**DATA LISTING**

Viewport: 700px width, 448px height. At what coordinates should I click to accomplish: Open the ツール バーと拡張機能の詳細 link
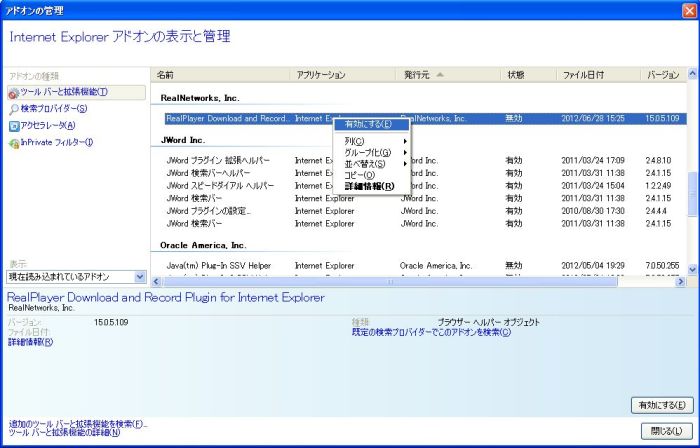65,433
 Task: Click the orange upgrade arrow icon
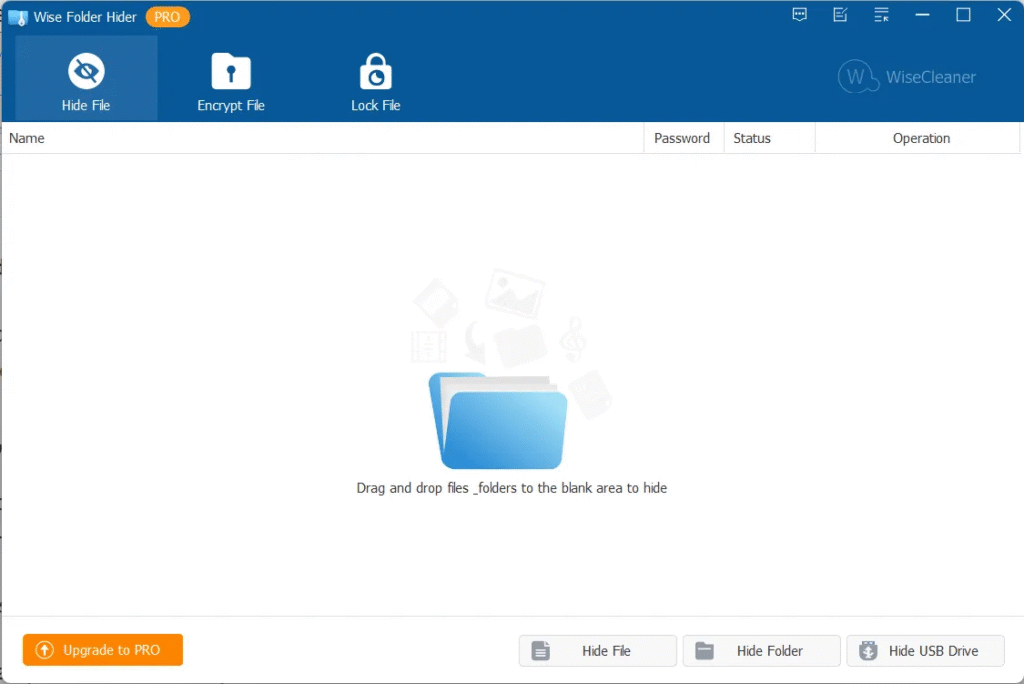44,650
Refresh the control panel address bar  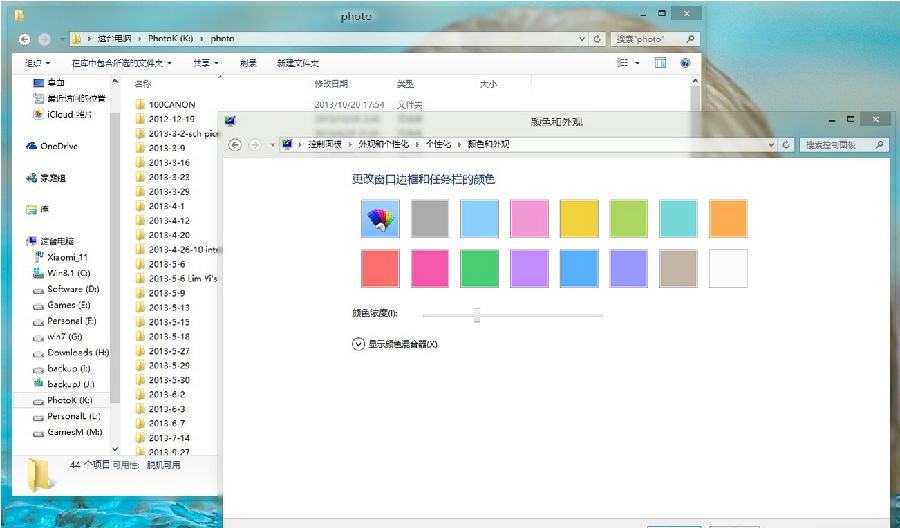(788, 145)
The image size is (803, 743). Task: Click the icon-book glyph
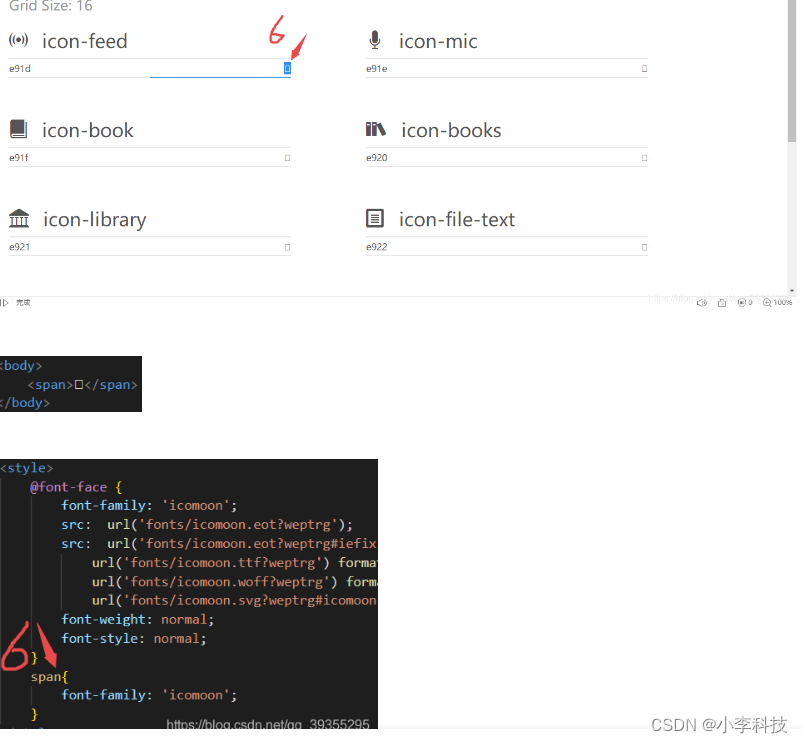(19, 130)
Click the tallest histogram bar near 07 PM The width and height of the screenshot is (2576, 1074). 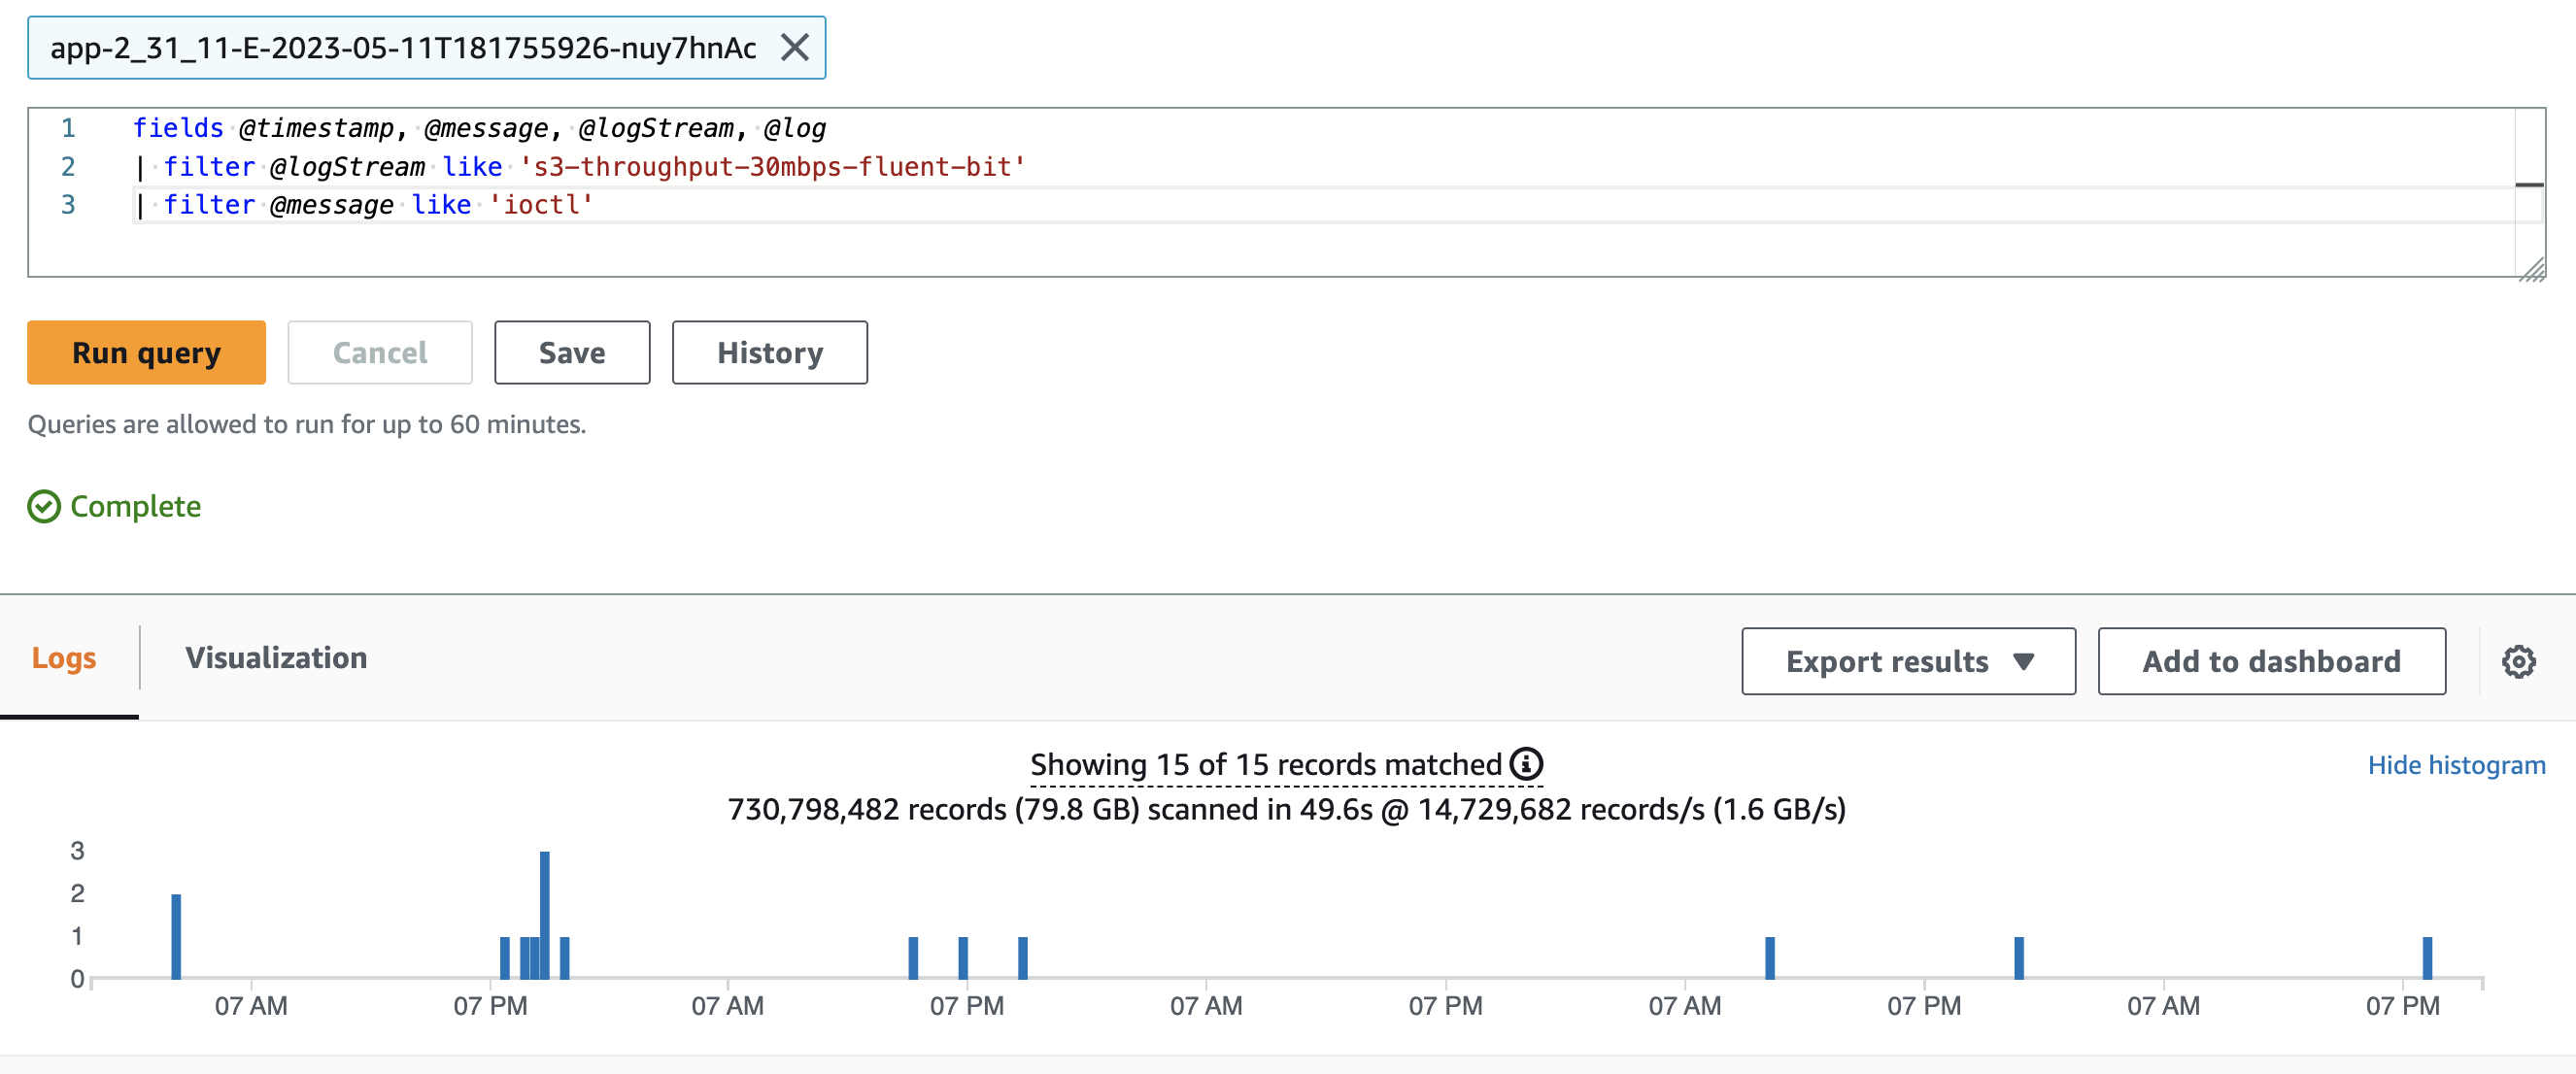(x=544, y=914)
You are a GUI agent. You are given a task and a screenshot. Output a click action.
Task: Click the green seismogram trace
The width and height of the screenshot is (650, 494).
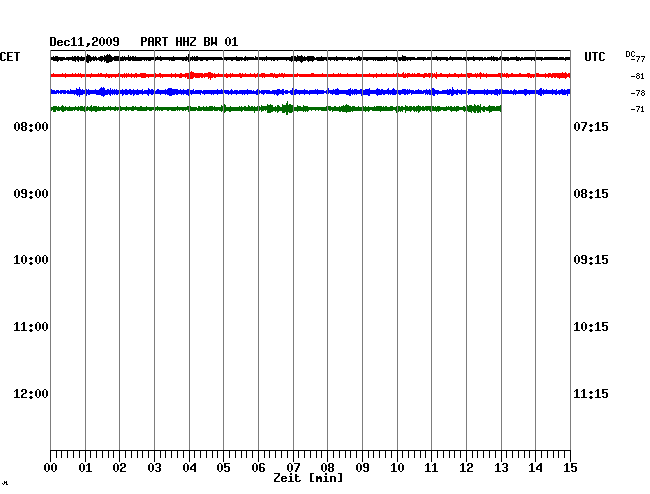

**DIRECTIONS**
Reproduce, word for word, every line from the one that contains "Task: Click the green seismogram trace" to the end of the data, including both ends; omit all pictures.

**SOLUTION TO THE PROBLEM**
Task: Click the green seismogram trace
The width and height of the screenshot is (650, 494).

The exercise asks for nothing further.